▶ Verilen metin:
****************

Lale KEMAL
Washington, füze savunma sisteminin, balistik füze tehdidine karşı erken uyarı sağlayacak radarına ev sahipliği yapması konusunda biran önce karar vermesi için epeydir Ankara’yı sıkıştırıyordu. Ankara da, nihai karar için 12 Haziran seçimleri sonrasını işaret ediyordu. ABD, Türkiye’yi bir karara varmaya zorlamak için, “O zaman radarları başka bir ülkeye yerleştiririz” diyor, Ankara da, “Paşa gönlünüz bilir” mealinde yanıt veriyordu. Ankara, bu tehdit içerikli tarza pabuç bırakmasa da içten içe füze kalkanı sistemi içinde yer almak istiyordu. Bu düşüncesinde temel etken; İran’dan Türkiye’ye yönelik potansiyel bir füze tehdidi algıladığından değil daha ziyade başta ABD NATO ile ilişkileri germek istememesiydi. Ankara, daha ziyade politik olan ve radara evsahipliğini kabul ettiği kararı verirken işin askerî yönünü de ihmal etmiyordu. Zira, her ne kadar Amerikan sistemleri ilk aşamada füze kalkanının önemli parçalarını oluşturacak olsa da Türkiye, üyesi olduğu NATO bünyesinde devam eden balistik füzelere karşı geliştirilen füze sistemi içinde de aktif yer alıyor. Kalkana, ‘hayır’ deseydi NATO içindeki bu askerî ve teknik nitelikli faaliyetlere aktif katılımı da olumsuz etkilenecekti.
Biz, iç meselelerle uğraşırken, Ankara-Washington ve NATO karargâhının bulunduğu Brüksel üçgeninde, füze kalkanı diye de anılan füze savunma sisteminin radarının Türkiye’de konuşlandırılması için yoğun pazarlıklar yapılıyordu.
Nihayetinde seçimler yapıldı, iktidardaki AK Parti, rakiplerine karşı açık ara oy farkıyla üçüncü kez iktidara geldi. Ankara, füze savunma radarının, resmen açıklanmayan ülkenin bir askerî üssüne yerleştirmeyi kabul ettiğini geçen hafta açıkladı. Amerikan yapımı ama NATO şemsiyesi altındaki füzelerin radarı, Türkiye’nin coğrafi olarak doğusundan gelebilecek olası bir füze saldırısını erkenden uyarma işlevini görüp, hedefine ulaşmadan füzenin imha edilmesini sağlayacak.

****************

▶ Tıklama hedefi verileri:
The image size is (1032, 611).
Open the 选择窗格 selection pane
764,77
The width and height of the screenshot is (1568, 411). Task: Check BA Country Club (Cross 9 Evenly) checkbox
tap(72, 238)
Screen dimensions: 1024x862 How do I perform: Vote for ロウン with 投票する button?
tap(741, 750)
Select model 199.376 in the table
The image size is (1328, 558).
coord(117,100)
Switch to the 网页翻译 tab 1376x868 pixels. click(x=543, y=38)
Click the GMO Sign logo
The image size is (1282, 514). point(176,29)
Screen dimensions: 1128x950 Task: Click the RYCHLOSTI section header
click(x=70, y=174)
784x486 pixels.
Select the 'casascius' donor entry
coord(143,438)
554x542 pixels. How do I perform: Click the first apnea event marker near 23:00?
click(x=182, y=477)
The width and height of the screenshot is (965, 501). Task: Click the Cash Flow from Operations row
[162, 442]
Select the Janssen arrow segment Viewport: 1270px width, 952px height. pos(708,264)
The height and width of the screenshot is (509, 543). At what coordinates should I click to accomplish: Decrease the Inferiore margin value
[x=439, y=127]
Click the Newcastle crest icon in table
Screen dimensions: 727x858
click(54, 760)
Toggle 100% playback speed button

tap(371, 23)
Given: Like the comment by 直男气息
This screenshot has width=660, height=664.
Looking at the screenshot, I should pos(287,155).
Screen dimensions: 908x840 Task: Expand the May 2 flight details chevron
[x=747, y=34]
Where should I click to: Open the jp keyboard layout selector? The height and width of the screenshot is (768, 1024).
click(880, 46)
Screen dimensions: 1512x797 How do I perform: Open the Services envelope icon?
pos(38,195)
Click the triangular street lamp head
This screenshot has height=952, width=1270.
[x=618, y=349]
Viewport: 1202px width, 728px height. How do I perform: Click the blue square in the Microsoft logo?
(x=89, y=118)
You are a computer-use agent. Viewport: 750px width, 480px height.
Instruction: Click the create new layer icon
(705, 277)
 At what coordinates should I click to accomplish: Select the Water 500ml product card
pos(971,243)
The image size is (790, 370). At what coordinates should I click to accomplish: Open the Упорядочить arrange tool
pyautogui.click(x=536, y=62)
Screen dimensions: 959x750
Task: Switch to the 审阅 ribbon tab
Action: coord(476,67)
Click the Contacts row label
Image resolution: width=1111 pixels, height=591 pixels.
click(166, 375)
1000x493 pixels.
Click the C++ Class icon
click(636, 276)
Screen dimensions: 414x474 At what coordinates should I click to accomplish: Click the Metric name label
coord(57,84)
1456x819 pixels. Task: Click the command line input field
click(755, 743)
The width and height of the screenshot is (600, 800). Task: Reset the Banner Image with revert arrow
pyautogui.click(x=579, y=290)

****************

▶ Yapılacak işler:
1. Füze kalkanı yazısından "Biz, iç meselelerle" ile "yoğun pazarlıklar yapılıyordu." arasındaki kısmı, bu ifadeler de dahil olmak üzere, hiç değiştirmeden alıntılayın.
2. Füze kalkanı yazısına göre Ankara, radar konusundaki nihai karar için hangi zamanı işaret ediyordu?

▶ Yanıt listesi:
1.
Biz, iç meselelerle uğraşırken, Ankara-Washington ve NATO karargâhının bulunduğu Brüksel üçgeninde, füze kalkanı diye de anılan füze savunma sisteminin radarının Türkiye’de konuşlandırılması için yoğun pazarlıklar yapılıyordu.

2. 12 Haziran seçimlerinin sonrasını işaret ediyordu.